Research suggests that outcomes associated with drinking may differ depending upon patterns of consumption, drinking related symptoms and social problems. This paper investigated socioeconomic predictors (measuring multiple indices, period and consistency of disadvantage) of midlife drinking patterns.


Socioeconomic information from the 1958 British Birth Cohort Study (n=9146) included: manual socioeconomic position and owner/buyer residential tenure (7, 11, 16, 33 and 42 y), and educational attainment (33 y).
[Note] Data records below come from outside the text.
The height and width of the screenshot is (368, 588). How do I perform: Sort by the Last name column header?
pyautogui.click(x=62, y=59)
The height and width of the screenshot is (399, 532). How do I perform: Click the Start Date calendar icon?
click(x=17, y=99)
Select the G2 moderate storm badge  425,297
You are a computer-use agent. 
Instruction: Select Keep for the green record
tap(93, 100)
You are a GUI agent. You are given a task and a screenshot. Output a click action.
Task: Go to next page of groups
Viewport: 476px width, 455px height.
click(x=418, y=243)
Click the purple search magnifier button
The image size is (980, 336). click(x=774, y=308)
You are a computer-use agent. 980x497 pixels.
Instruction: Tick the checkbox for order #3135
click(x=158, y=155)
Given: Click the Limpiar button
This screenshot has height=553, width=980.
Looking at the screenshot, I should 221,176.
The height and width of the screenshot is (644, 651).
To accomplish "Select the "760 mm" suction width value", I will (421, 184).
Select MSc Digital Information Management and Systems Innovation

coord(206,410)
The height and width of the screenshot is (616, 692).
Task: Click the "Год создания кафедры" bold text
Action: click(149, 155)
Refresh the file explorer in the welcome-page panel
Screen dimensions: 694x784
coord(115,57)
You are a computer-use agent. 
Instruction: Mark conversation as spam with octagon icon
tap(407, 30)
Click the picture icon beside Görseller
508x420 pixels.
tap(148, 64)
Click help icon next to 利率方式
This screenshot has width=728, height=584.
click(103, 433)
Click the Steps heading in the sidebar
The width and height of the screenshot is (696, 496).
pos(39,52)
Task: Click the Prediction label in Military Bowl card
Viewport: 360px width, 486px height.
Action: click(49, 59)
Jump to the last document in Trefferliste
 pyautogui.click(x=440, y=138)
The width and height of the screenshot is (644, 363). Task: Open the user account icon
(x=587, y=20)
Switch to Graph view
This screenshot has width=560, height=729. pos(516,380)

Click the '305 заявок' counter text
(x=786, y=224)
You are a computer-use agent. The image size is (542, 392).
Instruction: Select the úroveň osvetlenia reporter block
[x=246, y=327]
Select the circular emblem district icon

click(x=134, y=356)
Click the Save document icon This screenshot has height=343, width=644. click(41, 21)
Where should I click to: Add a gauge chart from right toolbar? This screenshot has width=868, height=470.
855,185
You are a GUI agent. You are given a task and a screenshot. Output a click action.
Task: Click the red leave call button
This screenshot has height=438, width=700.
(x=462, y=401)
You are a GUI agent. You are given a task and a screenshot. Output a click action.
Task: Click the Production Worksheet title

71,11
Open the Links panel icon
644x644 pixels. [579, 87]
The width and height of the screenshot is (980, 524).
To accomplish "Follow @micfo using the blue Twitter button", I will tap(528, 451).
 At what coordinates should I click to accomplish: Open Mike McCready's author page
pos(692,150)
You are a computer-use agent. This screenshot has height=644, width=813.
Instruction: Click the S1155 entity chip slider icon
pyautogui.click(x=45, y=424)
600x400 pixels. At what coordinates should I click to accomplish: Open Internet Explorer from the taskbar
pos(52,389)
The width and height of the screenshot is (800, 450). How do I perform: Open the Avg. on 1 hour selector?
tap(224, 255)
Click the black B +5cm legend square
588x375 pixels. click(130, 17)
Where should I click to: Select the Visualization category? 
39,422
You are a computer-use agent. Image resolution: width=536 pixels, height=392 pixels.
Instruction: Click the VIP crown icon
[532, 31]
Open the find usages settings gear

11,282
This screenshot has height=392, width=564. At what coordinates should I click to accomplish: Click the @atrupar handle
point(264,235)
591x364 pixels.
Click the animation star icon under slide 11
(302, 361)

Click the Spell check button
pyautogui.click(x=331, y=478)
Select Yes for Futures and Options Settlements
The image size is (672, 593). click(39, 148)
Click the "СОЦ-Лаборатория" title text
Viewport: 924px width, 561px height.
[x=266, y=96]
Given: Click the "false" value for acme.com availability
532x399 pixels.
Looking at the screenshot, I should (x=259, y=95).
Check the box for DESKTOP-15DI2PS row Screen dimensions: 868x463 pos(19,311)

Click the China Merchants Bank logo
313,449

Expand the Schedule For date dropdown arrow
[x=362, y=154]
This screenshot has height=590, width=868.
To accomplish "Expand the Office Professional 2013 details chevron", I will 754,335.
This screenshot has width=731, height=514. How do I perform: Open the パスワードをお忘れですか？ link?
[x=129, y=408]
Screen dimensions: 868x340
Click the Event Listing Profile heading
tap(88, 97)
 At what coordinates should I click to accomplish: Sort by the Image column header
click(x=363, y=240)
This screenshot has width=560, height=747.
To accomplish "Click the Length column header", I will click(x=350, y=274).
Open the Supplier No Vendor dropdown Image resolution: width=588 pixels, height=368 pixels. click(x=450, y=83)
At 45 y, the overlap between drinking patterns was explored using the Alcohol Use Disorders Identification Test. Patterns included: 'Moderate-binge' (binge drinkers with low-problem scores, consuming within UK sensible drinking weekly guidelines); Low-Problem Heavy (LPH) drinkers (regardless of binge); 'Problem' (and heavy or binge) and 'Non-/occasional' (< or =monthly) drinkers. These categories were compared to 'Low-risk' drinkers.


Socioeconomic disadvantage was consistently associated with moderate-binge, non-/occasional and problem but not LPH drinking. The highest risk was associated with multiple and persistent disadvantage across childhood and adulthood; this risk was partially accounted for education. Non-/occasional and moderate-binge drinking was predicted by disadvantage during childhood alone. The socioeconomic disadvantage of non-/occasional drinkers was not explained by past problem or heavy drinking.


Socioeconomic disadvantage across the lifecourse was consistently linked to specific drinking patterns. Furthermore, associations linking socioeconomic disadvantage with drinking patterns will typically be underestimated if multiple and persistent disadvantage is not investigated. The role of persistent socioeconomic disadvantage in the poor health of non-drinkers and moderate-binge drinkers needs investigation. The findings support current initiatives targeting the reduction of social and individual costs associated with specific drinking patterns.